Carl has graduate and post graduate qualifications in Economics and Financial Planning. He has been the Chief Investment Strategist at the Australian Stock Report for the last 2 years, navigating the company’s model portfolios.
The share market is cyclic. It goes through periods of boom and bust, bubbles and crashes. Empirical evidence suggests the cycles are becoming faster.
A price ‘bubble’ sees the prices of assets traded within a market escalate. Often prices on a chart will take increasingly sharper ‘angles of attack’ as the trend becomes steeper and steeper. One-eyed, overly optimistic investors usually overlook the underlying value of assets and their fundamental considerations. “But this time it’s different” is often the catch cry of those (greedy) investors who continue to buy in the face of mounting fundamental challenges. When a bubble bursts, prices fall rapidly – often to just a fraction of those seen at the highs.
A bubble precedes virtually all market crashes. Without fail they are driven by fl awed market sentiment.
In the last 80 years we have experienced four separate and devastating market crashes, the crash of 1929, which led to the Great Depression, the crash of ’87, the ‘Asian meltdown’, and most recently the ‘Dot-Com’ crash. Each were the result of a ‘bullet proof’ attitude that the prosperity would never end, that it was a ‘new economy’, and each has seen share prices elevated to levels which couldn’t be justified or sustained.
Beware the herd mentality that stocks will continue to go up simply because they have been going up. Stock prices should reflect, amongst other things, a mix of future earnings potential, assets, shareholder returns, and returns relative to other asset classes. They should not simply be the result of “If I don’t buy now, I’ll miss out on all the profits”.
I have broken down the development cycle of a bubble into four basic phases:
Phase 1 is where the professional and contrarian traders identify a new trend, they see the potential profits to be made and invest heavily.
Phase 2 is the period when the second tier of professionals and day traders start to get in, still relatively early days for the boom, but it has momentum.
Phase 3 is when the institutional buyers finally get in on the act. Conservative by nature, they have been aware of the emerging trend for some time but their risk aversion has kept them out. Finally, they can ignore the trend (and substantial profits) no longer. They invest their considerable weight of funds into the trend. Of course this prolongs the trend, and increases the gains for the first two waves of buyers.

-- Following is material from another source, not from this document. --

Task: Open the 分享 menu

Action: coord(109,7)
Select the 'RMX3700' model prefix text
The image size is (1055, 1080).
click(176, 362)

Phase 4 movements become major news. Everyone seems to be a guru and an overnight share market tycoon. Investors are only aware that the market can go in one direction – up! The ‘mum and dad’ investors decide to invest heavily to capture some of the ‘easy’ money on offer.
Of course by the time phase four rolls around, the initial investors are beginning to sell to lock in profits. Being a smaller and more sophisticated group of traders, they will not simply dump stock onto the market causing the prices to fall. Rather, they will carefully sell down their positions over a period of weeks and months.
Eventually, the realisation that prices have now attained dizzying heights is beginning to set in. Market commentators begin to talk about the overvalued nature of the market.
The ‘true believers’ in the ‘this time it’s different’ mantra often counter these criticisms. Historical precedents and common sense are ignored. This is the point where reality and the stock market meet. This is the point where bubbles burst.
Right now, however, there is an argument that even though the market is high it’s not actually overvalued. For some stocks this is very true, but too many others are beginning to creep into the expensive realm.
Moving forward there are signs that the economy is slowing, inflation is rising, and future earnings growth may not match recent levels. These are reasons for share prices to pull back, and if they don’t, then this could be confirmation that we may very well be in a bubble.